The Assumptions That Failed (and What They Taught Us)

Some of our earliest beliefs could not survive contact with reality:

  • Many users did not assume the technology was valuable without evidence. They needed proof that it fit their lives.
  • Ergonomics mattered more than expected. Headsets were often set aside after a few minutes of discomfort.
  • Early adoption did not feel exciting to everyone. For some, it felt risky or unnecessary.
  • Interactive features drew less interest than lean-back experiences like YouTube or cricket broadcasts.
  • The idea of a single-user journey rarely applied. Families gathered around the device, negotiated turns, and evaluated together whether it was worth keeping.

My Takeaways

Throughout my time at Meta and JioTesseract, I kept returning to the same question: “Am I making this product more accessible or simply reinforcing existing divides?” Early in my tech career, I defaulted to designing for people like myself - comfortable with devices, confident experimenting with new interfaces. That approach does not work when the goal is true scale across India and West Asia.

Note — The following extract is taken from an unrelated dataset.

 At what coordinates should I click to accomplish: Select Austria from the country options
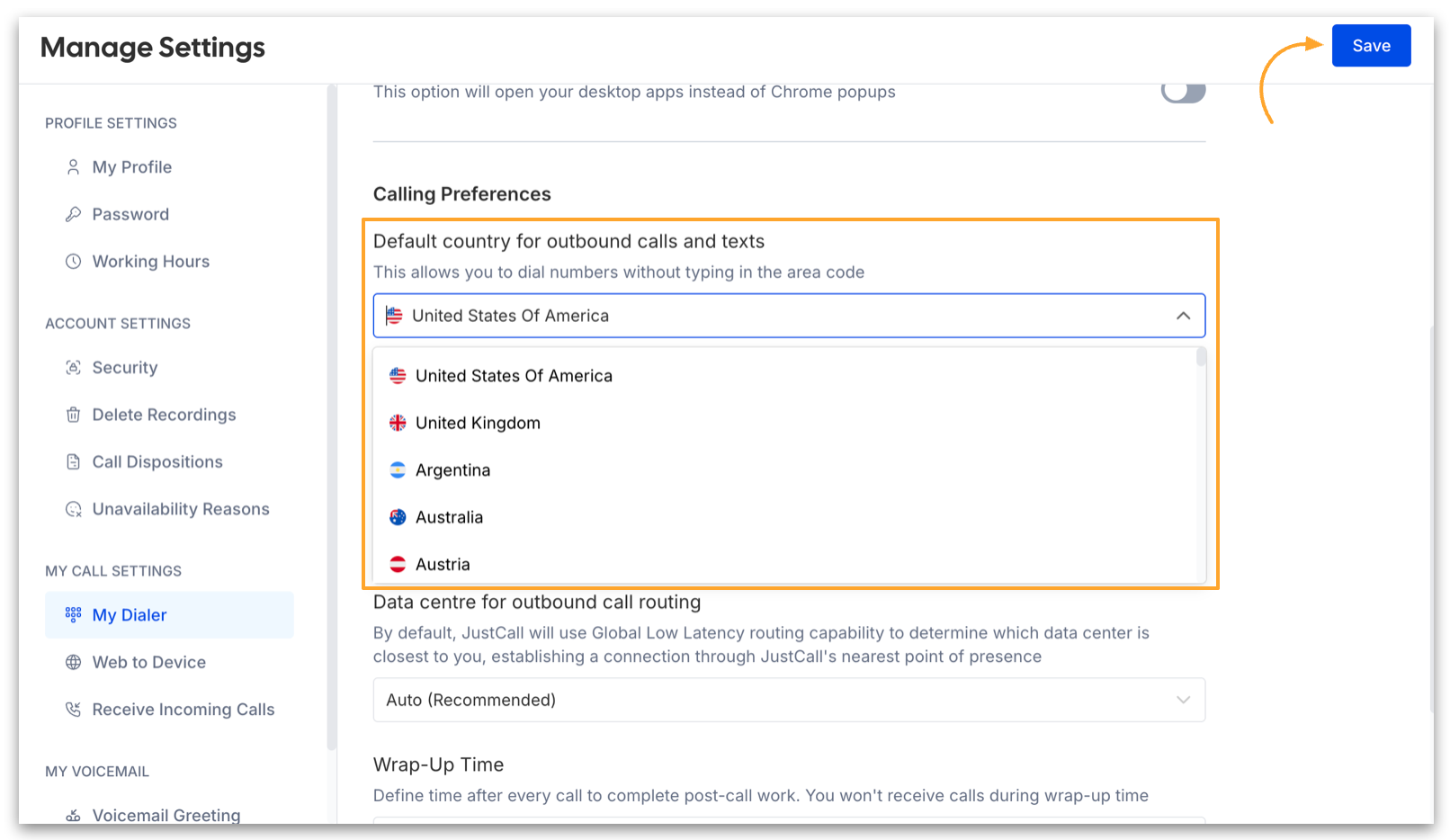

I came to believe that first-time users are not “behind” or reluctant to learn. They have been excluded from a conversation that assumed a shared language, context, and sense of familiarity. What is often labeled a learning curve is simply a design gap waiting to be closed.

Real accessibility does not start with compliance checklists. It starts with cultural and emotional relevance. It asks whether someone can feel at home from the first tap instead of struggling through the tenth tutorial.

If we want technology to deliver on its promises, we need to move past novelty and ask harder questions about trust, inclusion, and relevance. For every product team and marketer working in emerging markets, this is the challenge worth solving. Are we truly enabling people to participate, or just handing them something that feels out of reach from the start?